Appendix 1 (Online only). PubMed database search strategy for systematic review and meta-analysis of contralateral prophylactic mastectomy

(“Women”[Mesh] OR “Female”[Mesh] OR “women” OR “woman” OR “female” OR “females”) AND (“Breast Neoplasms”[Mesh] OR “Hereditary Breast and Ovarian Cancer Syndrome”[Mesh] OR “breast carcinomas” OR “breast carcinoma” OR “Breast Neoplasms” OR “Breast Neoplasm” OR “Breast Tumors” OR “Breast Tumor” OR “Mammary Carcinomas” OR “Mammary Carcinoma” OR “Mammary Neoplasm” OR “Mammary Neoplasms” OR “Breast Cancer” OR “breast cancers” OR “Cancer of the Breast” OR “Cancer of Breast” OR “Mammary Ductal Carcinomas” OR “Mammary Ductal Carcinoma” OR “Breast Invasive Ductal Carcinoma” OR “Hereditary Breast and Ovarian Cancer Syndrome” OR “HBOC Syndrome” OR “HBOC Syndromes” OR “BRCA1” OR “BRCA2” OR “breast gland cancer” OR “breast gland neoplasm” OR “mamma cancer” OR “mammary cancer” OR “mammary gland cancer” OR “breast adenocarcinoma” OR “mammary adenocarcinoma” OR “breast carcinogenesis” OR “breast cancerogenesis” OR “mammary gland carcinogenesis” OR “breast carcinoma” OR “mamma carcinoma” OR “breast metastasis” OR “mammary gland metastasis” OR “breast tissue metastasis” OR “breast sarcoma” OR “mammary gland sarcoma” OR “mammary sarcoma” OR “cystosarcoma phylloides” OR “breast phylloid tumor” OR “cysto sarcoma phylloides” OR “cystosarcoma” OR “giant fibroadenoma” OR “phyllodes tumor” OR “phylloides tumor”) AND (“prevention and control” [Subheading] OR “prevention and control” OR “preventive therapy” OR “prophylaxis” OR “preventive measures” OR “prevention” OR “control” OR “asepsis” OR “disease eradication” OR “protection” OR “prophylactic” OR “Prophylactically”) AND (“Mastectomy”[Mesh] OR “Mastectomy” OR “Mastectomies” OR “Mammectomy” OR “Mammectomies” OR “breast amputation” OR “breast resection” OR “Halsted operation”) AND (“unilateral” AND “contralateral”) AND (“Mortality”[Mesh] OR “mortality” [Subheading] OR “Mortality” OR “Mortalities” OR “Case Fatality Rate” OR “Case Fatality Rates” OR “Death Rate” OR “Death Rates” OR “survival” OR “disease free” OR “cancer free” OR “asepsis” OR “Recurrence”[Mesh] OR “Recurrence” OR “Recurrences” OR “Relapse” OR “Relapses” OR “Recrudescence” OR “Recrudescences” OR “cancer recidive” OR “cancer regeneration”) NOT ((“Animals”[Mesh] NOT (“Animals”[Mesh] AND “Humans”[Mesh]))

Limits: English

Appendix 2 (Online only).
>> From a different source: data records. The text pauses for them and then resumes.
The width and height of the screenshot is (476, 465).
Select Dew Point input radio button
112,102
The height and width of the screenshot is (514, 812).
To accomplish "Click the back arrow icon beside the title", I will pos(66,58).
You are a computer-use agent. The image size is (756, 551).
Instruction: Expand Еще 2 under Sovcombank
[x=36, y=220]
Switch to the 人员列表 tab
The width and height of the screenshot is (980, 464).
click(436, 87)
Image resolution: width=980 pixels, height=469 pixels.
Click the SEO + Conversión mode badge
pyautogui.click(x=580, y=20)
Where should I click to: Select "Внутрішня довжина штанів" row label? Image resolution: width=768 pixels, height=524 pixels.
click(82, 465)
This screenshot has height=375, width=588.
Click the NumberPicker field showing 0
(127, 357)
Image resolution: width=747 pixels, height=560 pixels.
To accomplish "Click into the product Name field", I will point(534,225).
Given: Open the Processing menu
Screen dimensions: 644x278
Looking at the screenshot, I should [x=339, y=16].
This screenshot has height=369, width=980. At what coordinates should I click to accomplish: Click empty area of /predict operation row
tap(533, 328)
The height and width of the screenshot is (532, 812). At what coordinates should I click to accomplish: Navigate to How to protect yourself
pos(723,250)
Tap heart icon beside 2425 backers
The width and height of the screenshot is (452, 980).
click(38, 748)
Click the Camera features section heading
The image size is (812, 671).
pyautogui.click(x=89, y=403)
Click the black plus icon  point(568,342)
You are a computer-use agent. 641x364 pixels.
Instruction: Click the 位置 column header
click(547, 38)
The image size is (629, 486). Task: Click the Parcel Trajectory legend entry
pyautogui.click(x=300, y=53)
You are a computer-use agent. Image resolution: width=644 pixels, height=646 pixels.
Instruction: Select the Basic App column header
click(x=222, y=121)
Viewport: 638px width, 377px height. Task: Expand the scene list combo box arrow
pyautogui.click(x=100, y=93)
Results of bivariate meta-regression analyses

Meta-regression analyses for the outcome OS were conducted using covariates representing age (5 studies, p=0.491), length of follow-up (5 studies, p=0.107), receipt of chemotherapy (3 studies, p=0.776), and lymph node involvement (4 studies, p=0.410). For the outcome BCM, there was only sufficient data to conduct meta-regression analyses using age (3 studies, p=0.639) and length of follow-up (3 studies, p=0.380). Meta-regression analyses were conducted for the outcome MCBC using the following covariates: age (6 studies, p=0.651); length of follow-up (7 studies; p=0.404); stage (4 studies; p=0.238); receipt of systemic (5 studies, p=0.856), endocrine (4 studies, p=0.732), and radiation therapy (3 studies, p=0.684); family history (5 studies, p=0.504); and lymph-node status (3 studies, p=0.597). For the outcome DMR, meta-regression was conducted for six covariates: age (4 studies, p=0.683); length of follow-up (4 studies, p=0.544); stage (3 studies, p=0.683); receipt of endocrine (3 studies, p=0.664) and systemic therapy (3 studies, p=0.752); and family history (3 studies, p=0.576). There were insufficient observations to enable meta-regression analysis of any outcomes examining race, ER status, index tumor histology, multifocality/multicentricity, BRCA carrier status, or receipt of prophylactic oophorectomy as covariates.